Sam heard Clarissa in the hall saying a few words into the intercom and his stomach lurched. Vomit collected in his throat as he heard the lift moving up to their floor so he sat up. He heard Clarissa bringing them in and knew he had to be there with her, he couldn’t stay here although he wanted to. He wanted to stay here forever because then he wouldn’t know, not for certain anyway. Sam found some courage from somewhere but his mind and his body had gone into default, it was like everything had shut down, but his feet obeyed him, delivering him into the living room where Brian Smith stood, flanked by a WPC.

Neither needed to speak, but when Brian Smith finally said that he was sorry and when his words went into their nasty drawling blur, Sam punched him, it was inevitable that he would and he did. Clarissa leapt forward and pulled Sam away, but when Clarissa tried to excuse Sam, Brian Smith brushed it aside. He was made of sterner stuff the gesture said, he had been the recipient of worse, much worse. Brian watched Sam’s devastation, at the hysteria his words had evoked and felt nothing but envy, his own death would affect no one, not like this.

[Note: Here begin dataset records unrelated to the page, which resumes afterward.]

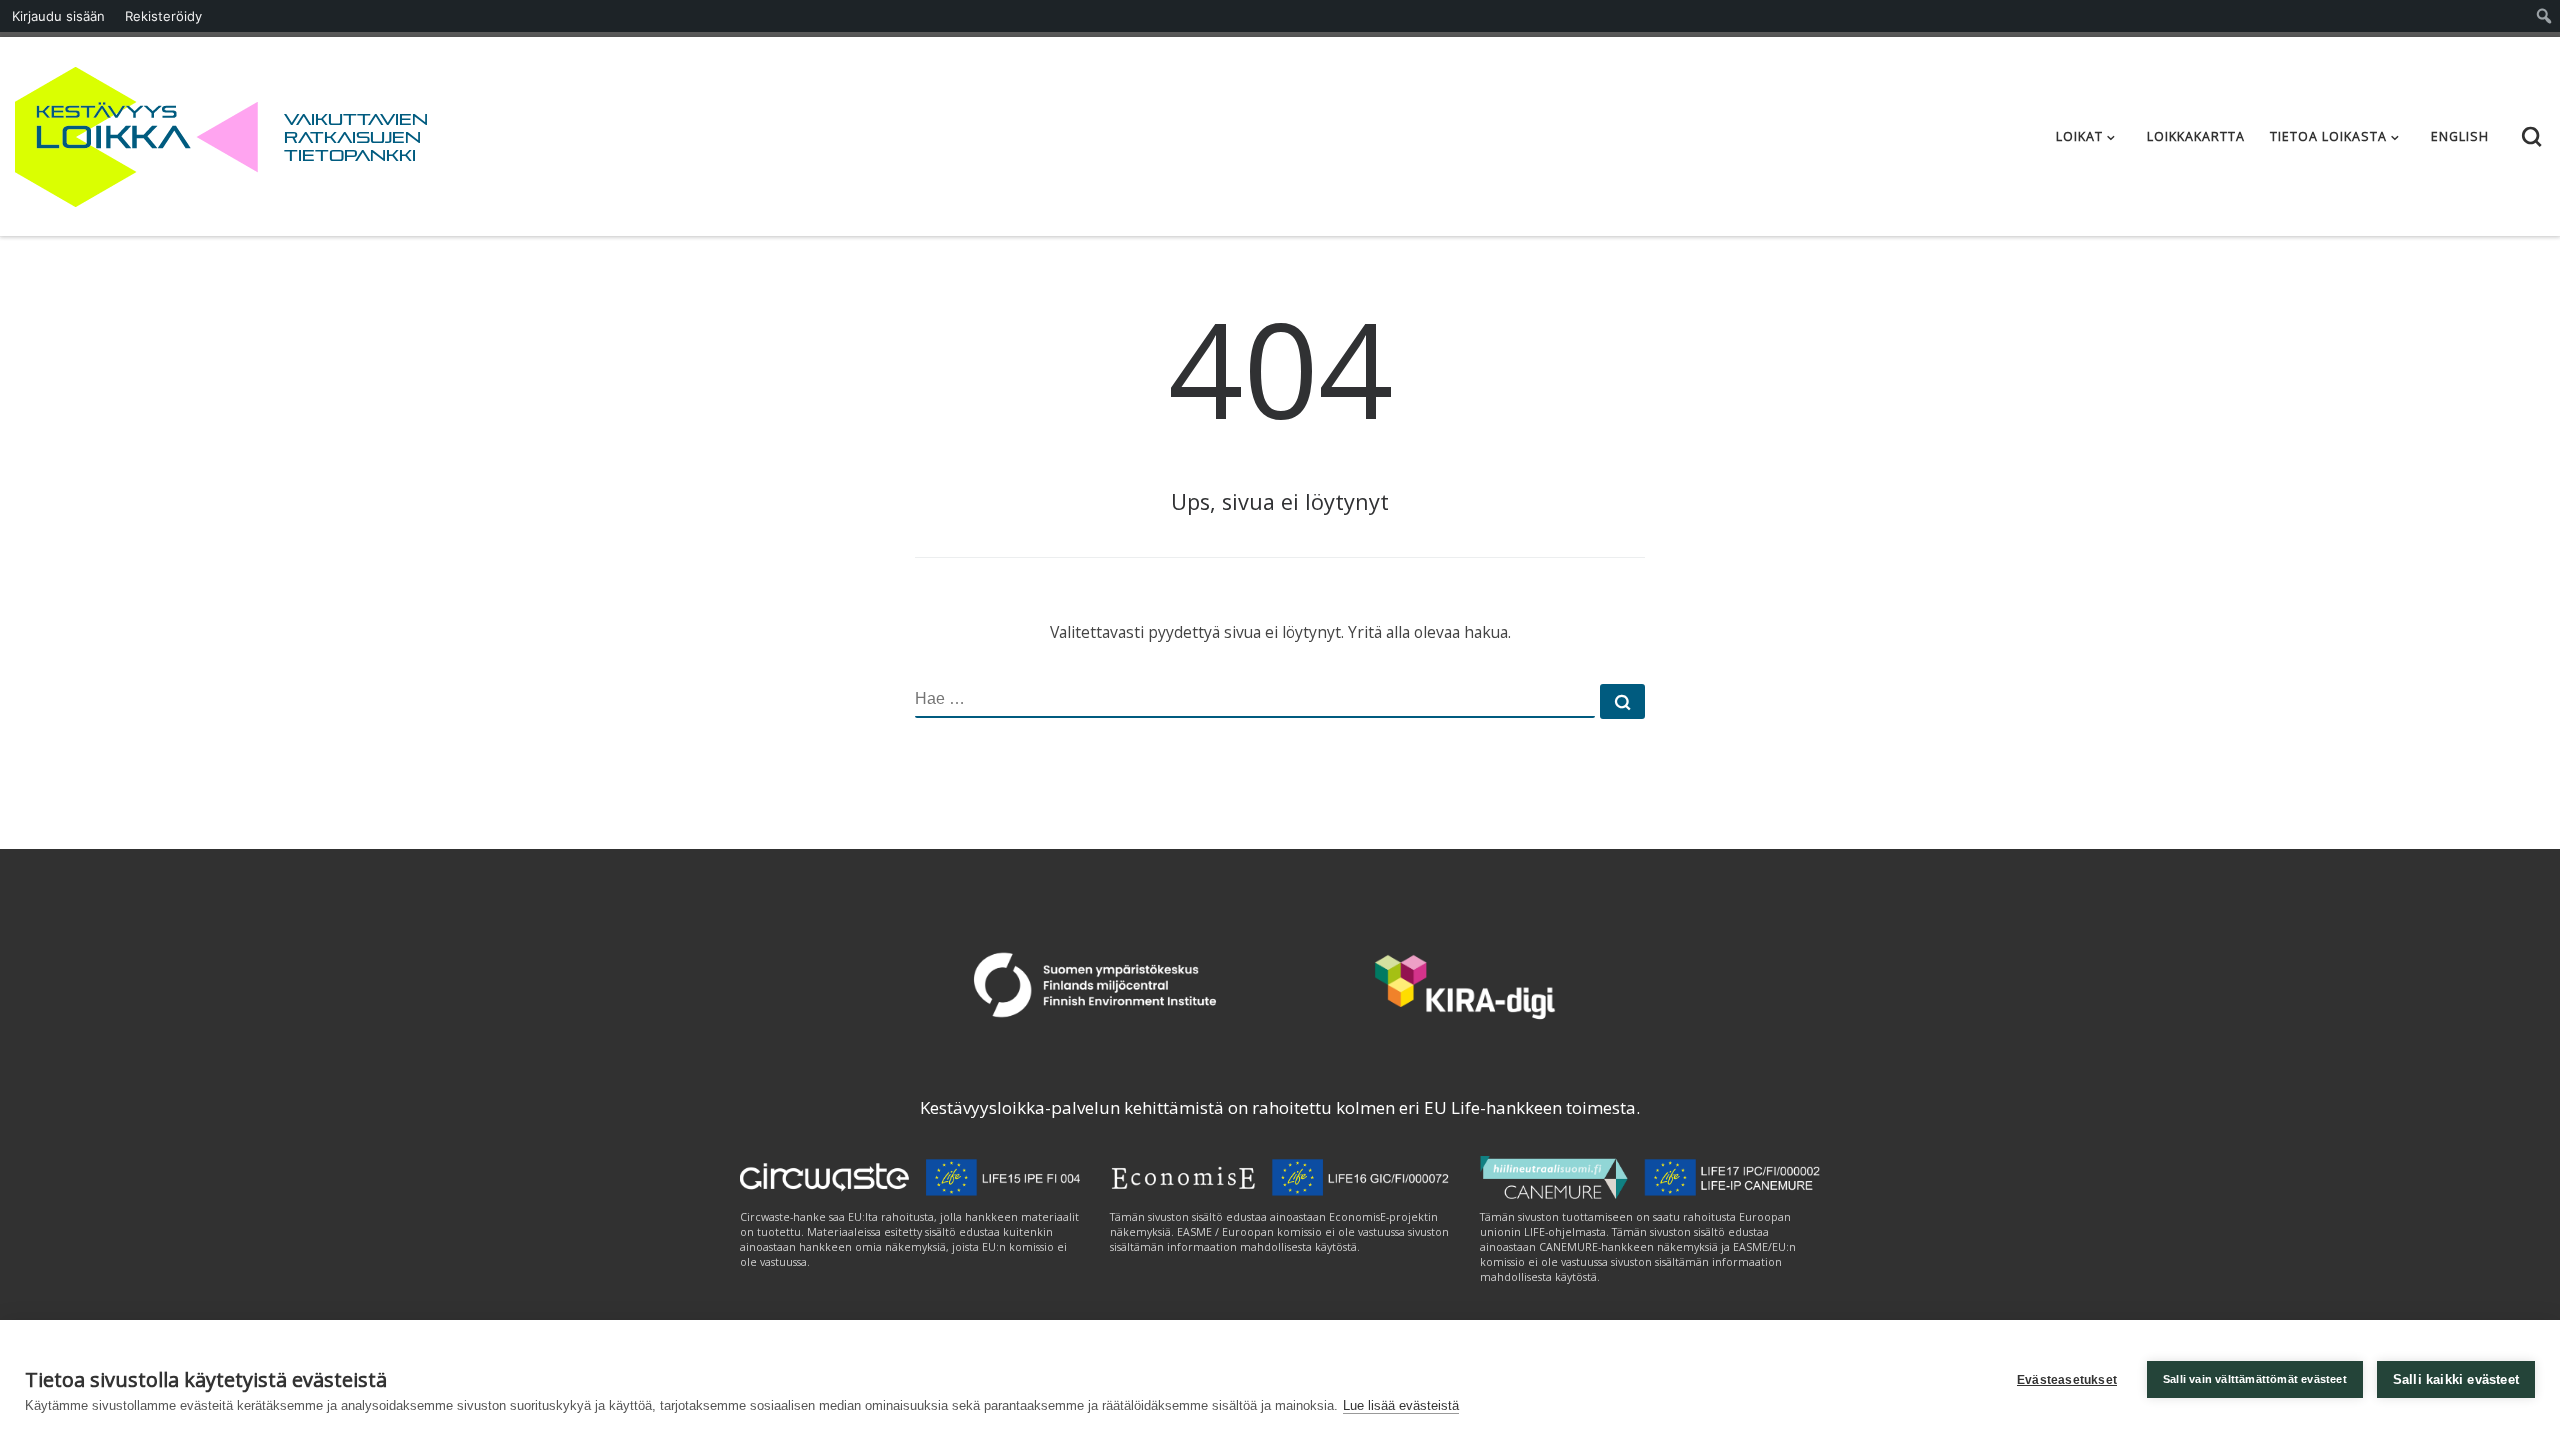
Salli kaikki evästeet (2456, 1379)
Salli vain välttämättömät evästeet (2255, 1379)
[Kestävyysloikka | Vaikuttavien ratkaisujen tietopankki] (136, 132)
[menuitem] (2544, 16)
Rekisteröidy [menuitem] (163, 16)
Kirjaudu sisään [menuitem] (58, 16)
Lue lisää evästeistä (1401, 1405)
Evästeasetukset (2067, 1380)
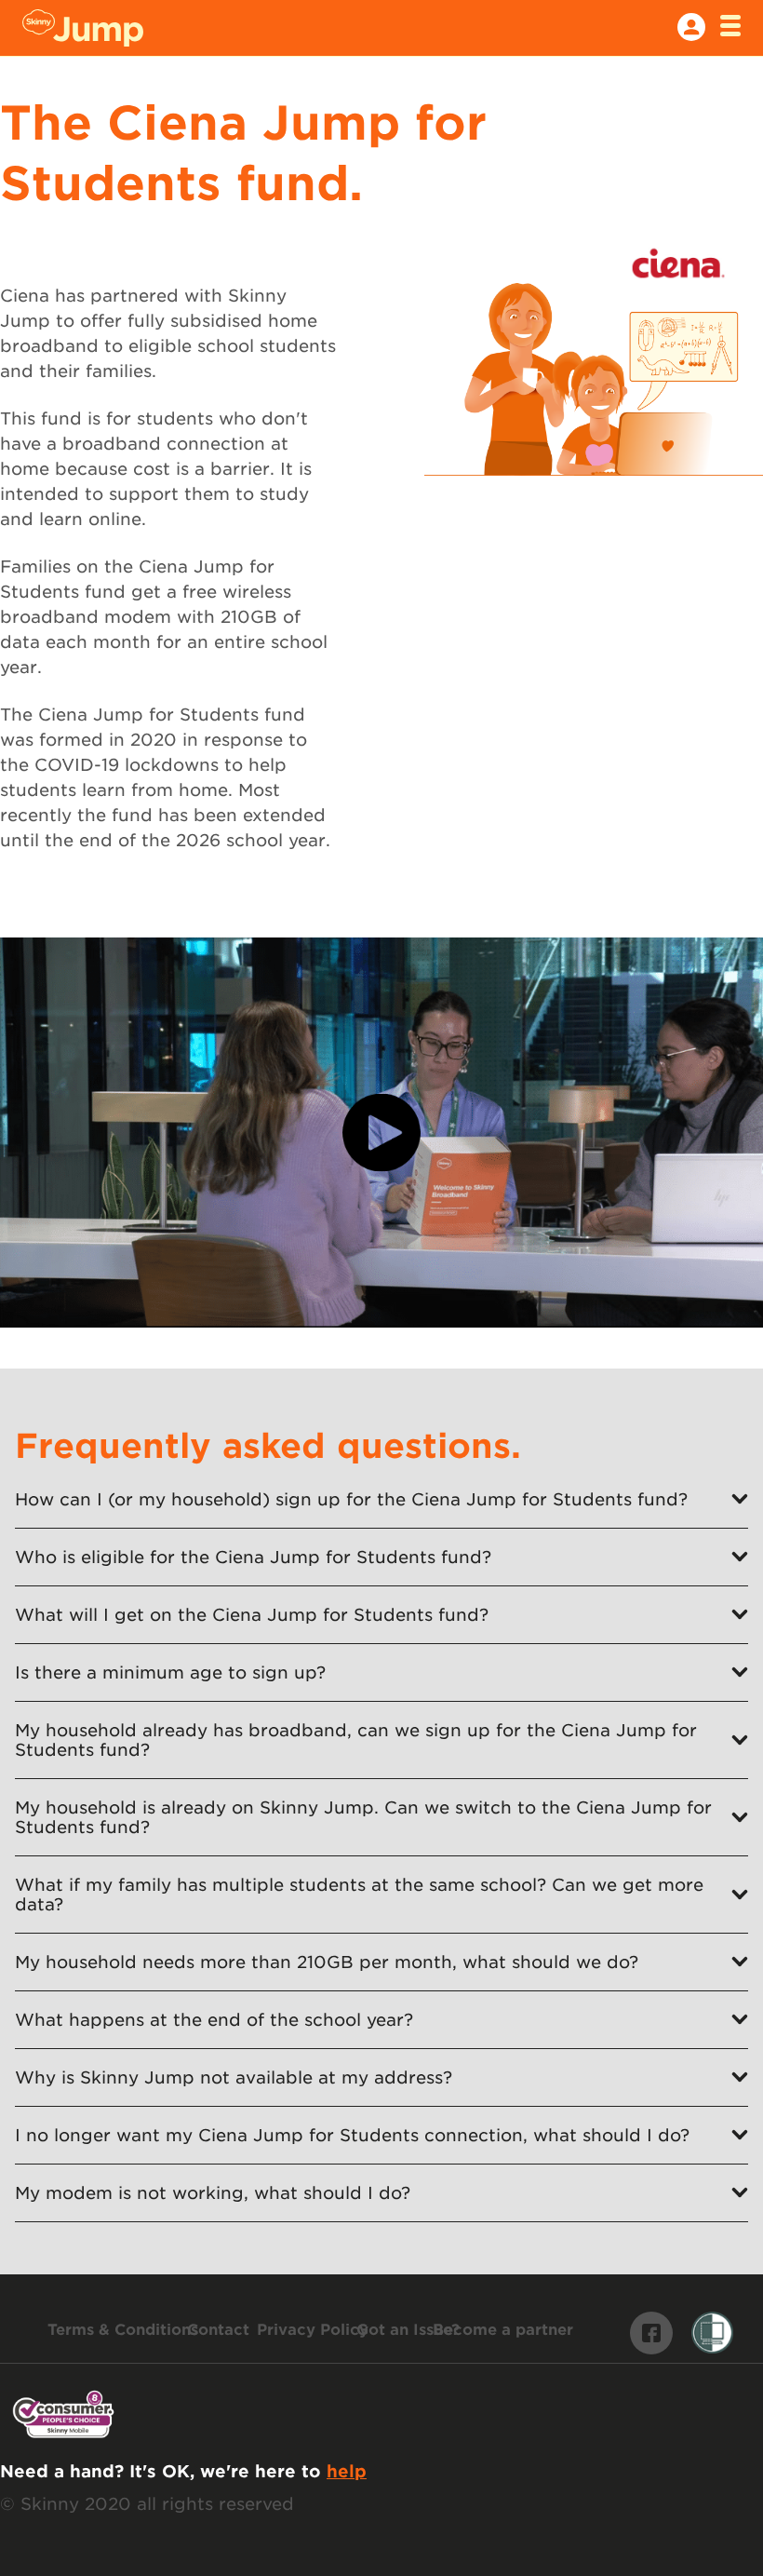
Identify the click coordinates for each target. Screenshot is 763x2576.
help (347, 2471)
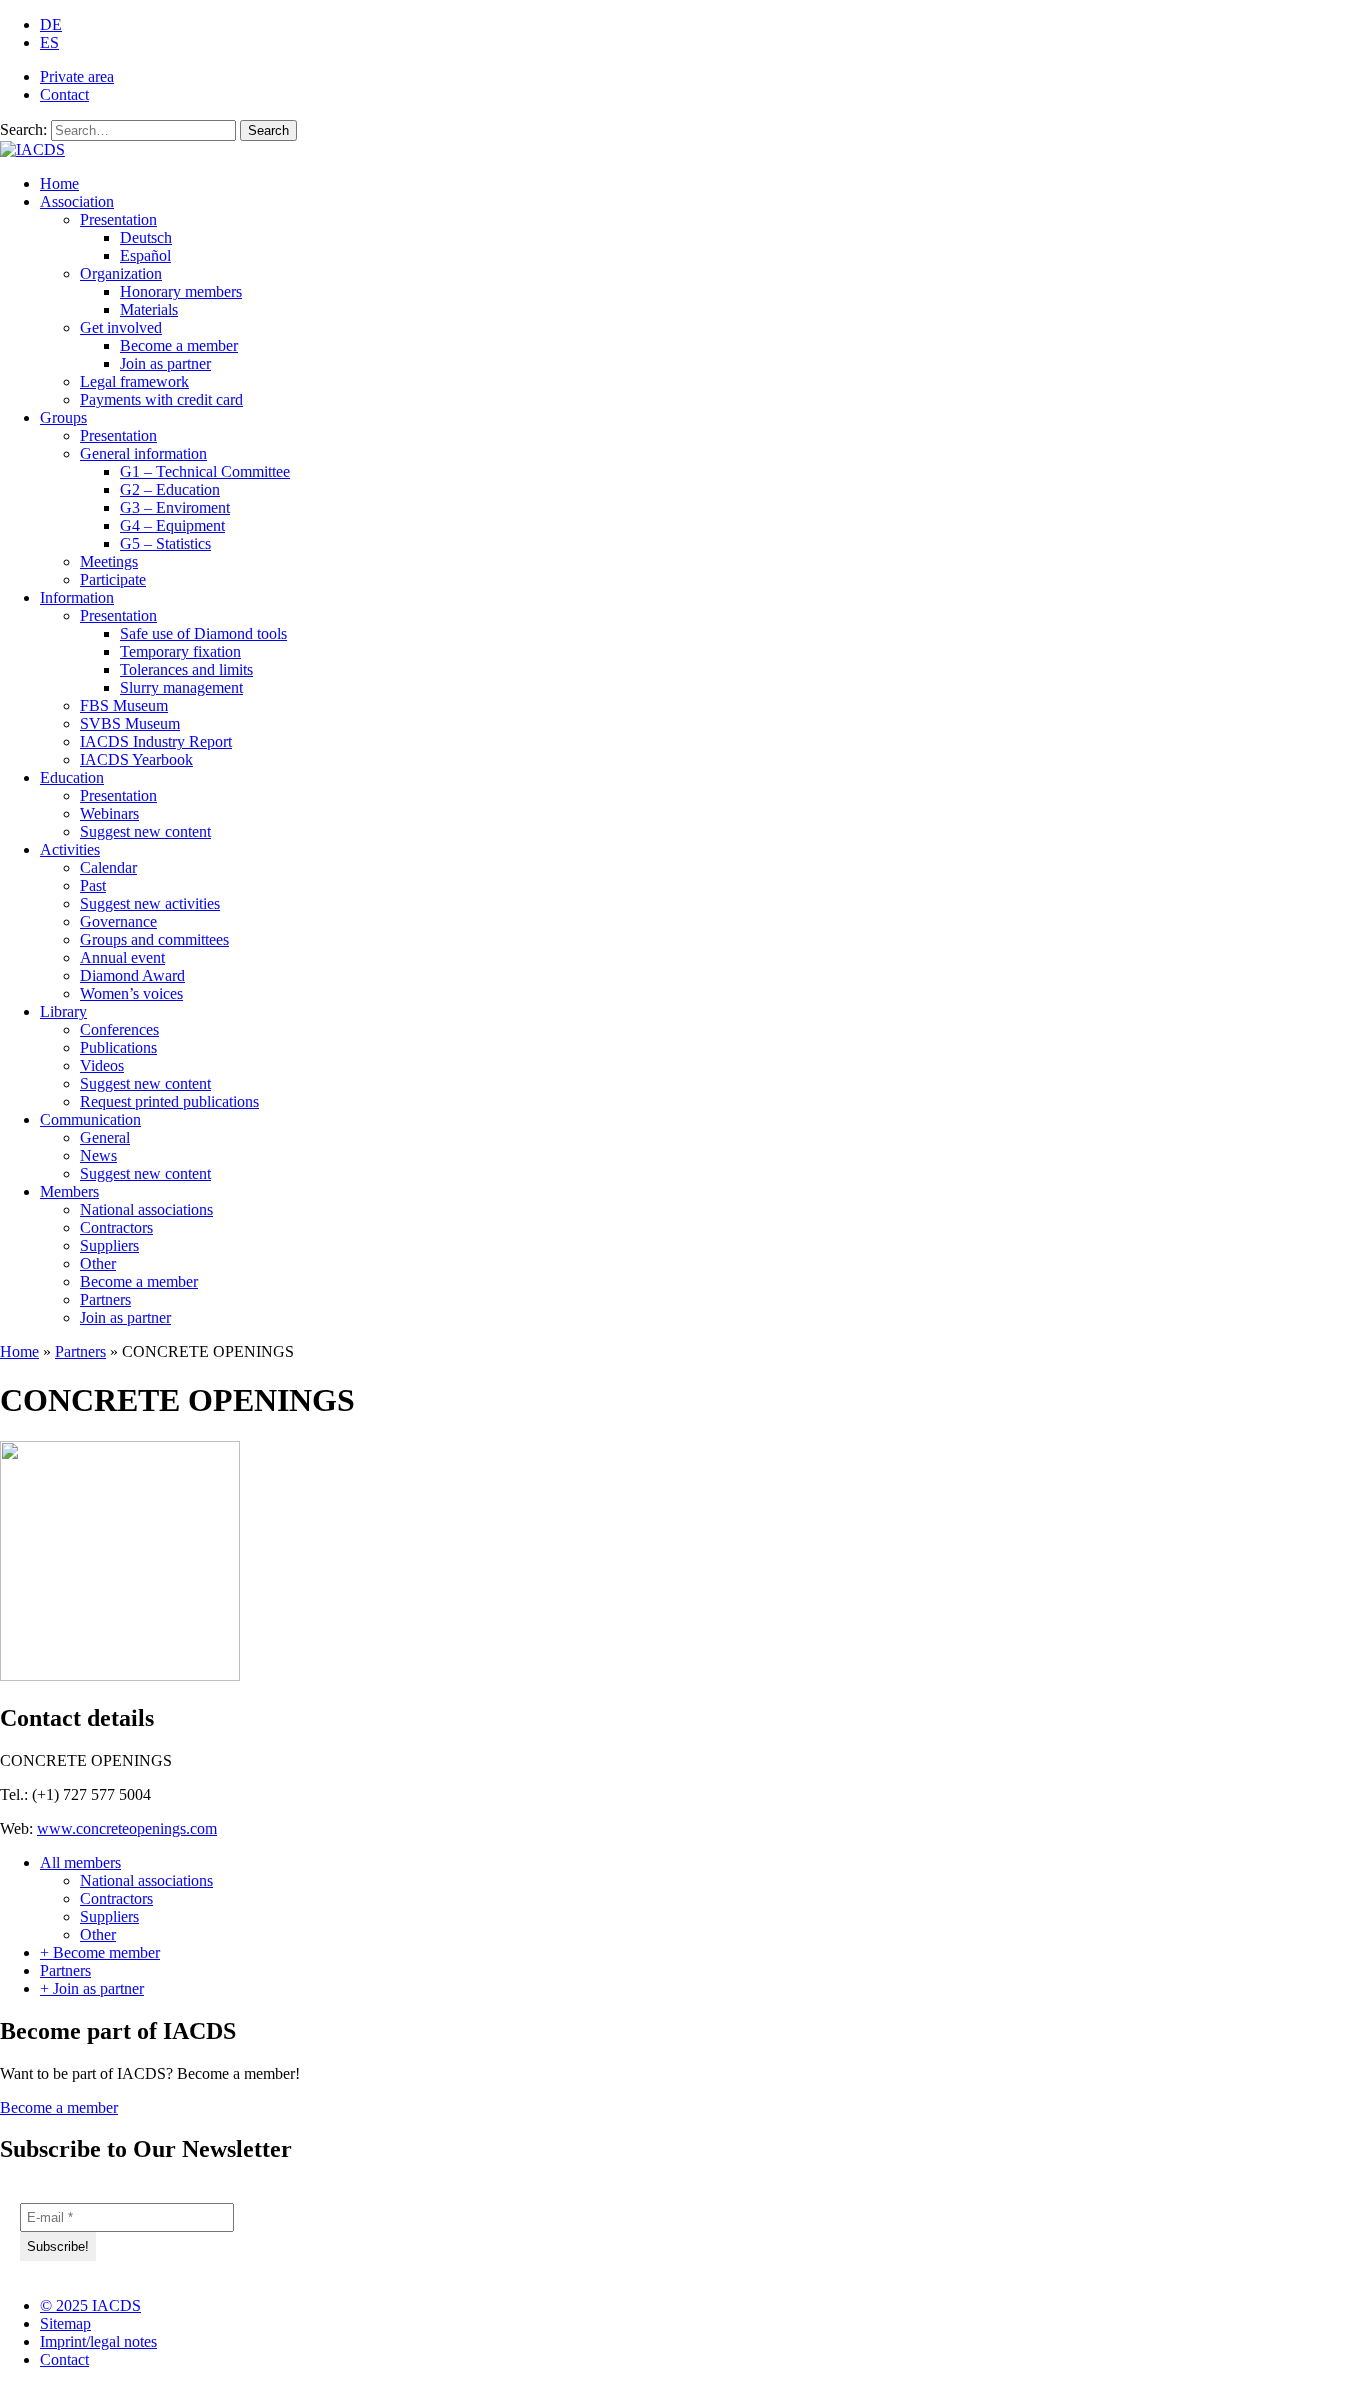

For an hour or so Sam raged, howled, clung onto Clarissa, threatened to break every stick of furniture they owned, threatened to jump out of a window, until in the end Clarissa called their doctor and asked him to come immediately, Sam had become insane. When their doctor finally arrived, Sam turned on Clarissa, calling her a traitor and threatening to kill her too. It took another hour to calm him, an hour of threats and injections, and God knows what, and only then was Clarissa allowed to react to Zack’s death and she wondered at one point if she would actually ever stop crying, and if tears were finite or if there were always some held in reserve somewhere, ready to do their duty.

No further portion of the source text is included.